Too many folders when you haven't got many files to manage is in my opinion overkill. It gets annoying digging in and out of folders when you've only got a few files in them.
Also, it depends on who's using this stuff. If you're writing a library and its going to be used by other programmers, then it's good to organize the headers they want to use into an include folder. If you're creating a number of libraries and publishing them all, then your structure might work. But, if they're independent libraries, and the development isn't all done together and they get versioned and released at different times, you'd be better off sticking with having all files for one project locatable within one folder.
In fact, I would say keep everything in one folder, until you get to a point where you find its unmanagable, then reorganize into a clever scheme of dividing the source up into folders like you've done. You'll probably know how it needs to be organized from the problems you run into.
KISS is usually always the solution in programming -> keep everything as simple as possible.

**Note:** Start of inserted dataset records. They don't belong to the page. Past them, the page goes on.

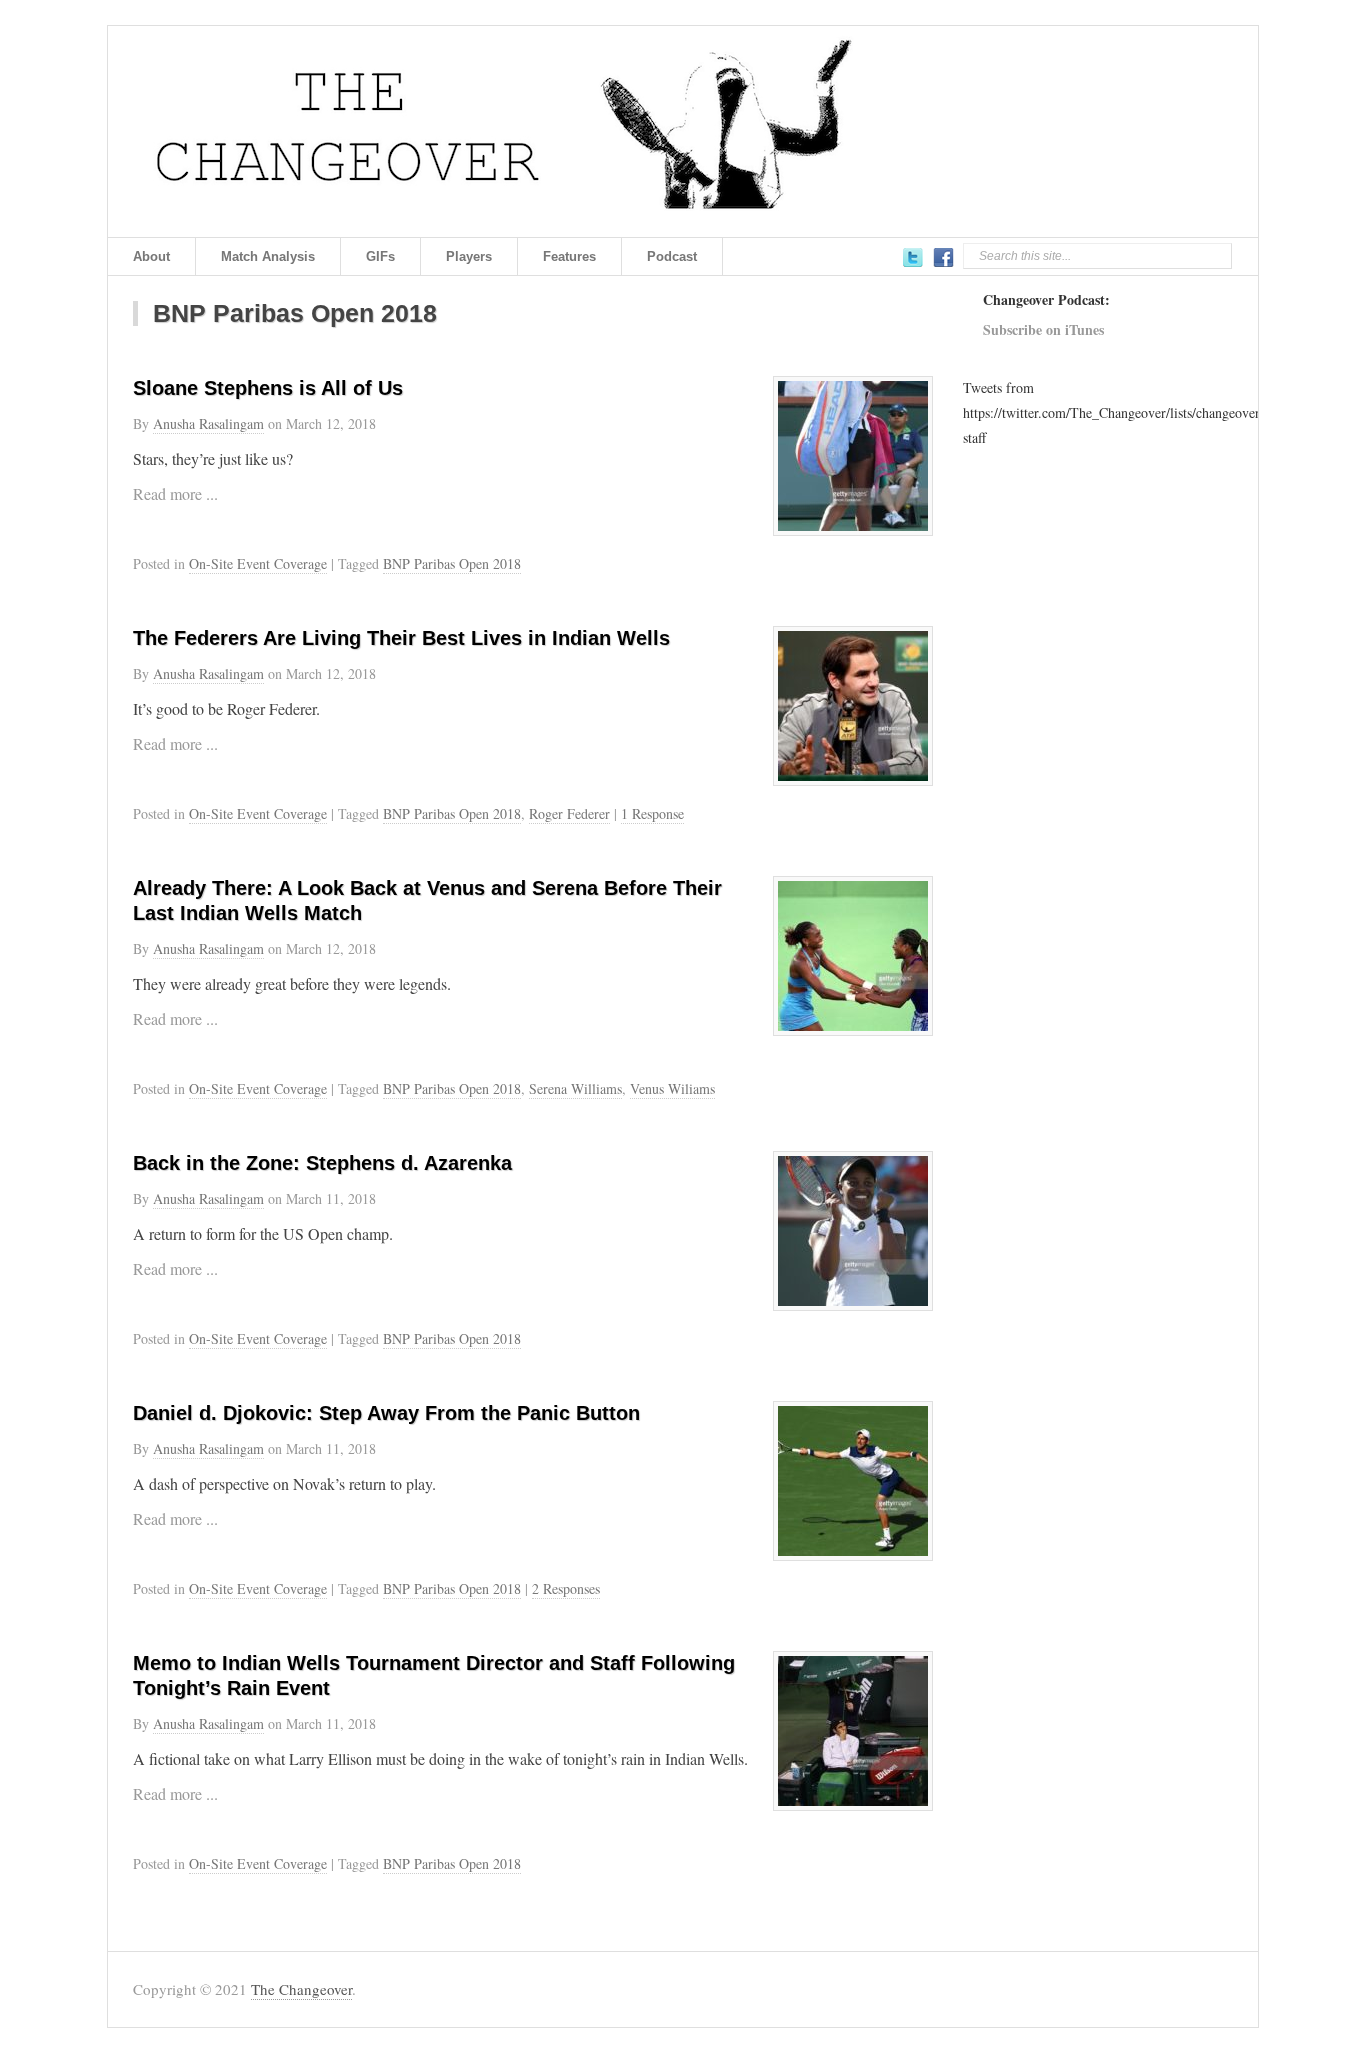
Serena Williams (575, 1088)
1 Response (652, 813)
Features (569, 256)
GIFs (380, 256)
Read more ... (175, 493)
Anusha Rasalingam (208, 423)
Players (469, 256)
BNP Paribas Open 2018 (452, 563)
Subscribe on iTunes (1043, 329)
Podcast (672, 256)
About (151, 256)
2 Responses (566, 1588)
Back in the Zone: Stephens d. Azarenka (322, 1163)
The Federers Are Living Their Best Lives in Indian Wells (401, 638)
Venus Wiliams (672, 1088)
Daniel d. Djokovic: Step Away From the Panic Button (386, 1413)
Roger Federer (569, 813)
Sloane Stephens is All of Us (268, 388)
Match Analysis (268, 256)
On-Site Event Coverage (258, 563)
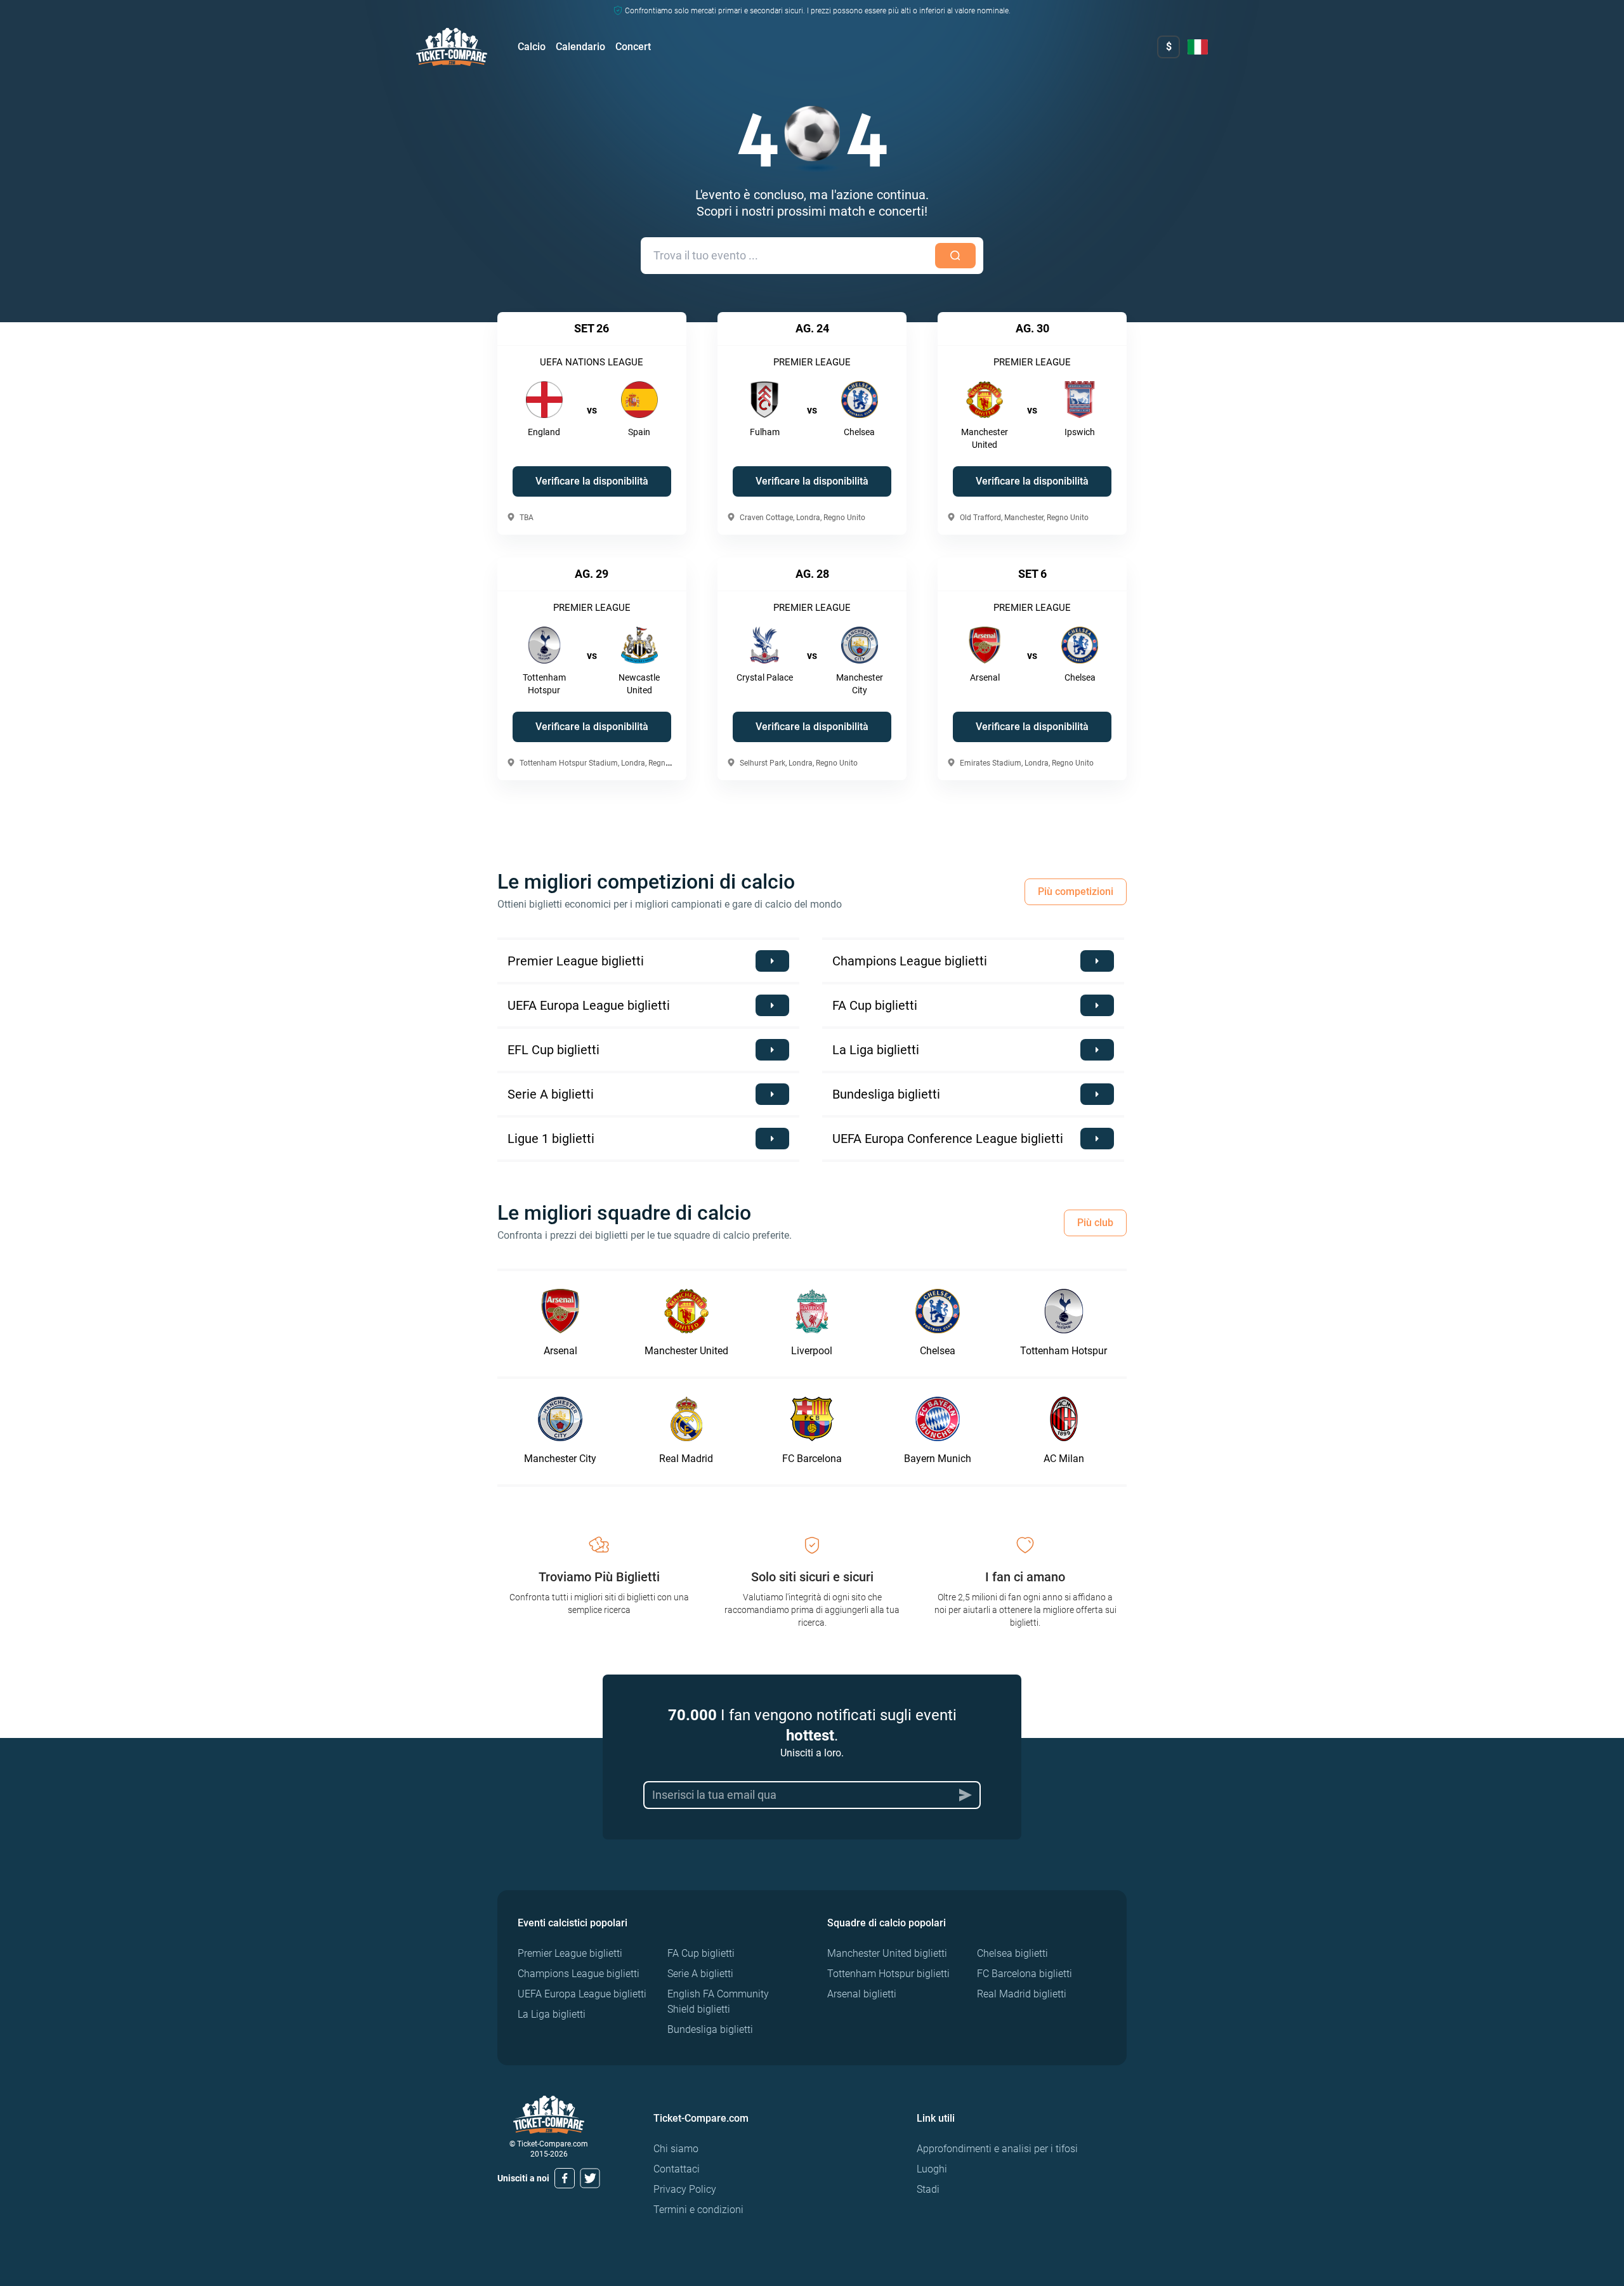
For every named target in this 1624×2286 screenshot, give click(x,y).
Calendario (580, 47)
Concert (633, 47)
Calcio (532, 47)
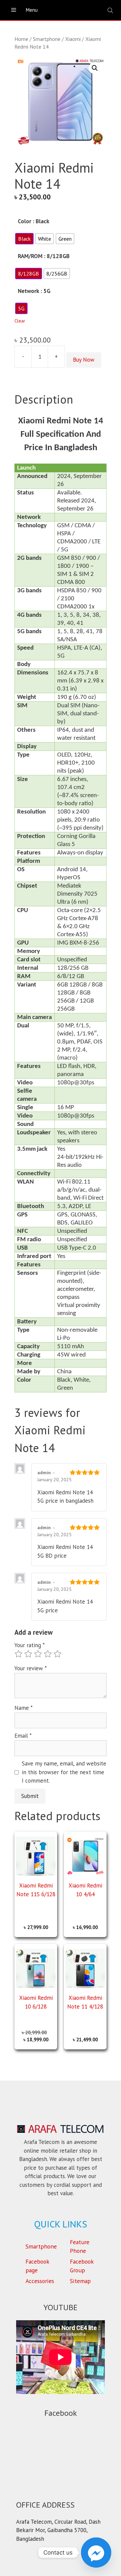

Why not do something like the first, only use the directory that MyLib resides in as a part of the include directive, which reduces the silly prefixing:
#include <MyLib/ClassA.h>
That tells you where they are from. As for the second choice, I personally get really annoyed when I have a header or source file open, and have to navigate around through the directory structure to find the other and open it. With your second example, if you had src/mylib/class_a.cpp open, and wanted to edit the header, in many editors you'd have to go back two levels, then into include/ProjA before finding the header. And how are we to know that the header is in the ProjA subdirectory without some other external clue? Plus, it's too easy for one file or the other to get moved into a different place that "better" represents how it is used, without the alternate file being moved. It just gives me headaches when I encounter it at my job (and we do have some parts of our codebase where people did every potential problem I've just mentioned).
I have tried both methods. Personally, I like the first better. I understand the urge to put everything in more specific directories, but it causes a lot of over-complication.
I usually use this rule: applications and in-house libraries use the first method. Public open source libraries use the second method. When you are releasing the code, it helps a lot if the include files are in a separate directory.